In the same Dallas offices once used by Backpage.com, the defunct classified ad site notorious for enabling human trafficking, former elite intelligence officers work to dismantle the sex trade. They work for DeliverFund, a nonprofit organization that keeps the largest database of information on sex traffickers and shares it with 35 police departments across the country.
Jeremy Mahugh, DeliverFund’s senior vice president, told me his organization has drastically reduced the time it takes to build a case against a trafficker. In Houston, for example, the best police investigators needed about 21 days, but a DeliverFund analyst could do it in closer to 45 minutes.
Local law enforcement agencies increasingly rely on technology like what is offered by DeliverFund to find the victims, buyers, and traffickers of the sex trade with increasing precision and decreasing costs.
The U.S. Institute Against Human Trafficking (USIAHT), another nonprofit organization, uses web scraping software to contact women who are being sold for sex. The program scans websites with sex ads for phone numbers and texts them with information about local resources for leaving the business.

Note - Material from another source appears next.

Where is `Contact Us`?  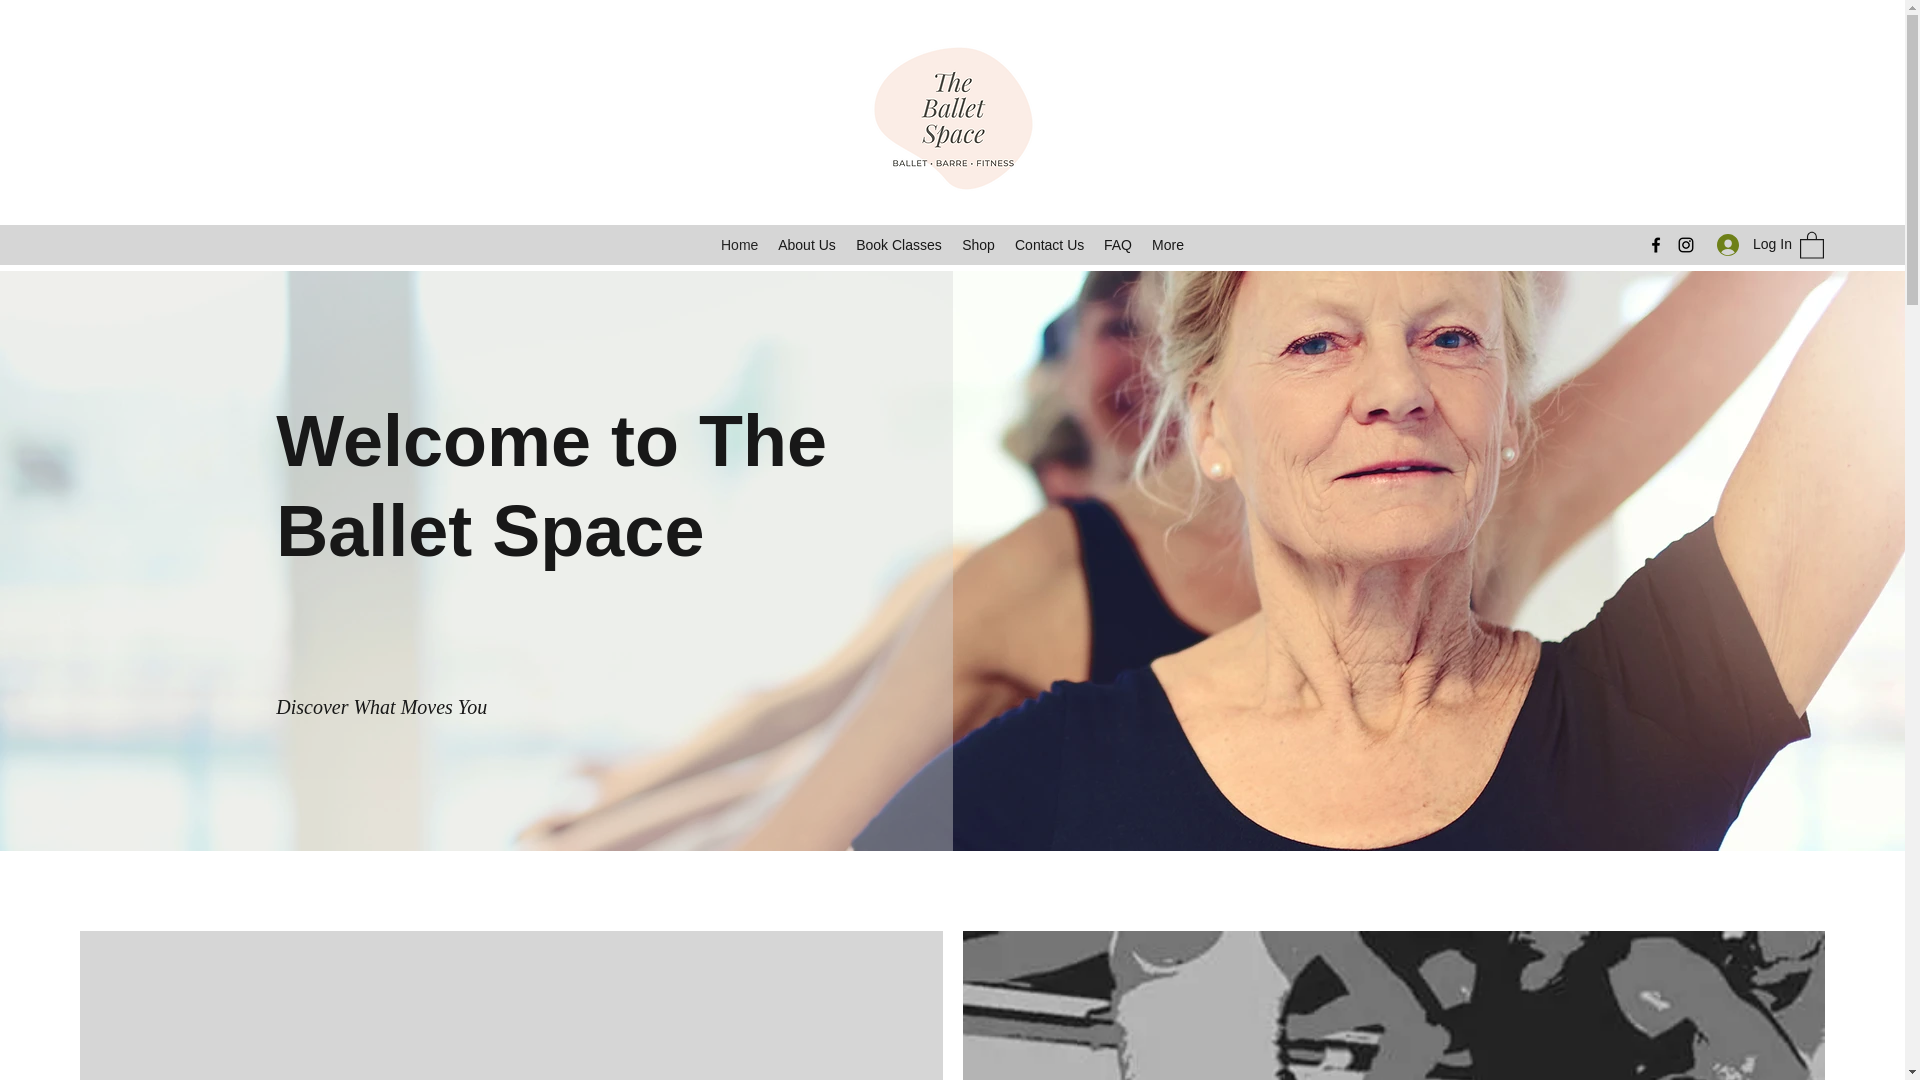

“At the core of this, we recognize that sex trafficking is a supply answer to a demand problem,” said Geoffrey Rogers, USIAHT’s CEO. “If we’re really going to end this, we as a society have got to chase after and focus on fighting the demand that’s causing sex trafficking in the first place.”
Since studies suggest that more than half of the men who buy sex want to stop but have a form of addiction, USIAHT developed Facebook ads for men about how to get help. Using a program developed by Seattle Against Slavery, the ads target the Facebook profiles of sex buyers. Since the project started seven months ago, about 7,500 people have clicked on the “Get Help” website.
USIAHT also uses intercept bots to interact with people who respond to fake sex ads. When potential buyers text the number, the bot mimics a woman asking for more information and negotiating about price and where to meet. Later, the man receives a text warning that buying sex is illegal and offering help.
The New York Police Department also has started using intercept bots to warn would-be buyers who respond to ads. After a few days, the person who interacted with the bot receives this message: “This is the New York Police Department. Your response to an online ad for prostitution has been logged. Offering to pay or paying someone for sexual conduct is a crime and punishable by incarceration up to 7 years. The NYPD posts hundreds of decoy advertisements that are indistinguishable from the real thing. People who show up in response to our ads are likely to get arrested.”
But technology on its own cannot follow through to arrest and punish traffickers or to provide real care for the victims.
“Really it’s just getting all the different sectors of society to fight demand at the same time within a community, whether it be the local government or law enforcement, businesses, the education system, healthcare, the church, and also using technology then to fight the demand,” Rogers said.